The manufacturer of DTF claims its product reduces facial wrinkles and wishes to sell it as a pharmaceutical. The Food and Drug Administration (FDA), however, has ordered lengthy and costly experiments to determine whether DTF truly reduces facial wrinkles. The manufacturer, a small cosmetics firm, lacks the resources to carry out the required research and will probably comply with less rigorous line FDA regulations by labeling DTF a cosmetic.
Which of the following can be most reasonably inferred from the statements above?

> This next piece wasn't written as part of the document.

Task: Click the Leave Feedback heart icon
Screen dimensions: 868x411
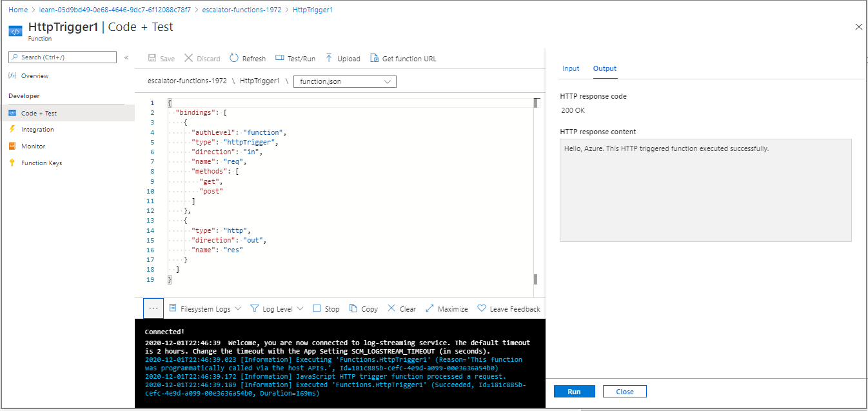Action: tap(509, 308)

(A) Cosmetics are among the products not regulated by the FDA.
(B) Only established pharmaceutical firms have the capital required to enter new products in the market.
(C) The makers of DTF thought they would sell greater quantities of their product if it were a pharmaceutical rather than a cosmetic.
(D) The FDA regulates claims made about pharmaceuticals more strictly than claims made about cosmetics.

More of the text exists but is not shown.